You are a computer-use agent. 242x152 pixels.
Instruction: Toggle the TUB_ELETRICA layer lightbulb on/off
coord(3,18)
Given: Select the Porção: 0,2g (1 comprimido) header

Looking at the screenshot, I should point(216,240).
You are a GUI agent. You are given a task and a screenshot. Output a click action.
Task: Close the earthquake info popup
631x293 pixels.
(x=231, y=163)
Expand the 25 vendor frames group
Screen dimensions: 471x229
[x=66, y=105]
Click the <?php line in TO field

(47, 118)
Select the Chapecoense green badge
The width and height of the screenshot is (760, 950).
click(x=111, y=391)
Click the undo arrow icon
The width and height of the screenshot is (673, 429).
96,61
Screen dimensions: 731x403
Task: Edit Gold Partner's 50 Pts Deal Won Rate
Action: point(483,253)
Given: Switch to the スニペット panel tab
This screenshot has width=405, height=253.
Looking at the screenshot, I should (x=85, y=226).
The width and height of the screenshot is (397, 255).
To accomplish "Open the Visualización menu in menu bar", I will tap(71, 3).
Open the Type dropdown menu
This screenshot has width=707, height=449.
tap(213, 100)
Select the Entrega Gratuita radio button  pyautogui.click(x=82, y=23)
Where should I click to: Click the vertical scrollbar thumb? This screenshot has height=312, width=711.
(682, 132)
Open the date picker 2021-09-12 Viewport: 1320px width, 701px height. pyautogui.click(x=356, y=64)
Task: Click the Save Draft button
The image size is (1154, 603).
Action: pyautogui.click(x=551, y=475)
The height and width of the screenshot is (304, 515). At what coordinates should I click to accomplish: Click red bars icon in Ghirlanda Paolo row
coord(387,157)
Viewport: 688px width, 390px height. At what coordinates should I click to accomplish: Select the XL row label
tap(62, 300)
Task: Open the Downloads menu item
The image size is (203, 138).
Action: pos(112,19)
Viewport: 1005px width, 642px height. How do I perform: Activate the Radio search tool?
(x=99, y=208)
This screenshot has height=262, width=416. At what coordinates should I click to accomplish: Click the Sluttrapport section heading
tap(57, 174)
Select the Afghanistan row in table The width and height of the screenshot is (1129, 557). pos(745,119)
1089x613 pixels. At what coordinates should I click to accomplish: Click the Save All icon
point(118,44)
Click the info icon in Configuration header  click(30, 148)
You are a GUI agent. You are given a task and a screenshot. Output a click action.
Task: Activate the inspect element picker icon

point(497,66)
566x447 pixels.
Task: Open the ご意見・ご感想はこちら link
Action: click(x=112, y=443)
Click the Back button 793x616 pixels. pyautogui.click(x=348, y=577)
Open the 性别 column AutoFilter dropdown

* * * * * * *

— What you will do —
Reproduce the entries above in full, precisely as written.

— Problem solution —
You are a computer-use agent. 242x152 pixels.
Instruction: Toggle the TUB_ELETRICA layer lightbulb on/off
coord(3,18)
Given: Select the Porção: 0,2g (1 comprimido) header

Looking at the screenshot, I should point(216,240).
You are a GUI agent. You are given a task and a screenshot. Output a click action.
Task: Close the earthquake info popup
631x293 pixels.
(x=231, y=163)
Expand the 25 vendor frames group
Screen dimensions: 471x229
[x=66, y=105]
Click the <?php line in TO field

(47, 118)
Select the Chapecoense green badge
The width and height of the screenshot is (760, 950).
click(x=111, y=391)
Click the undo arrow icon
The width and height of the screenshot is (673, 429).
96,61
Screen dimensions: 731x403
Task: Edit Gold Partner's 50 Pts Deal Won Rate
Action: point(483,253)
Given: Switch to the スニペット panel tab
This screenshot has width=405, height=253.
Looking at the screenshot, I should (x=85, y=226).
The width and height of the screenshot is (397, 255).
To accomplish "Open the Visualización menu in menu bar", I will tap(71, 3).
Open the Type dropdown menu
This screenshot has width=707, height=449.
tap(213, 100)
Select the Entrega Gratuita radio button  pyautogui.click(x=82, y=23)
Where should I click to: Click the vertical scrollbar thumb? This screenshot has height=312, width=711.
(682, 132)
Open the date picker 2021-09-12 Viewport: 1320px width, 701px height. pyautogui.click(x=356, y=64)
Task: Click the Save Draft button
The image size is (1154, 603).
Action: pyautogui.click(x=551, y=475)
The height and width of the screenshot is (304, 515). At what coordinates should I click to accomplish: Click red bars icon in Ghirlanda Paolo row
coord(387,157)
Viewport: 688px width, 390px height. At what coordinates should I click to accomplish: Select the XL row label
tap(62, 300)
Task: Open the Downloads menu item
The image size is (203, 138).
Action: pos(112,19)
Viewport: 1005px width, 642px height. How do I perform: Activate the Radio search tool?
(x=99, y=208)
This screenshot has height=262, width=416. At what coordinates should I click to accomplish: Click the Sluttrapport section heading
tap(57, 174)
Select the Afghanistan row in table The width and height of the screenshot is (1129, 557). pos(745,119)
1089x613 pixels. At what coordinates should I click to accomplish: Click the Save All icon
point(118,44)
Click the info icon in Configuration header  click(30, 148)
You are a GUI agent. You are given a task and a screenshot. Output a click action.
Task: Activate the inspect element picker icon

point(497,66)
566x447 pixels.
Task: Open the ご意見・ご感想はこちら link
Action: click(x=112, y=443)
Click the Back button 793x616 pixels. pyautogui.click(x=348, y=577)
Open the 性别 column AutoFilter dropdown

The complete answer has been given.